Task instructions:
The reply must consist of one number: how many lines of the data include the word "agent".

Supplied data:
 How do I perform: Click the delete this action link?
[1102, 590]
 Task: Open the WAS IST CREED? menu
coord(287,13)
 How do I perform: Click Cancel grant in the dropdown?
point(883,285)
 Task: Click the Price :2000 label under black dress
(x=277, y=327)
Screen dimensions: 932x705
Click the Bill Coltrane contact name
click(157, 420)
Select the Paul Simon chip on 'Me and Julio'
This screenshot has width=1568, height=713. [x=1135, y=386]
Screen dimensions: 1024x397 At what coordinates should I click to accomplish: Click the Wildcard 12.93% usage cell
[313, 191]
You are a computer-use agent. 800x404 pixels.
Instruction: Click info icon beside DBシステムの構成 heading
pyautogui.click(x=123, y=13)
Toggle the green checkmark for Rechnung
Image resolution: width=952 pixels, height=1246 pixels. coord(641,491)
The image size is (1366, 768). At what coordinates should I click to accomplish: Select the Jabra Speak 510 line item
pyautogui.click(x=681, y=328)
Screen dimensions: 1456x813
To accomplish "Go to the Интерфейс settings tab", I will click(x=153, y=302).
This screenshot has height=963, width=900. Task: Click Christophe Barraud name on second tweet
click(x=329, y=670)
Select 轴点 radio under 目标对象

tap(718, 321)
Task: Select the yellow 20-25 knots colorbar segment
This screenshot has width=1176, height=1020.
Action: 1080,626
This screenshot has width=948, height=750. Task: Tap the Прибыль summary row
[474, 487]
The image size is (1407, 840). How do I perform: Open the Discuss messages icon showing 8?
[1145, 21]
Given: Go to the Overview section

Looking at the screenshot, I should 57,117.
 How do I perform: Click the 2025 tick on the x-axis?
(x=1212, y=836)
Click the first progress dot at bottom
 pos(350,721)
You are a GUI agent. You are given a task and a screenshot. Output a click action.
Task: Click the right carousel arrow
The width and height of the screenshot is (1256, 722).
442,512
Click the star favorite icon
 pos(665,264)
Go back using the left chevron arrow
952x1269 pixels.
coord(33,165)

Result of this exercise:
2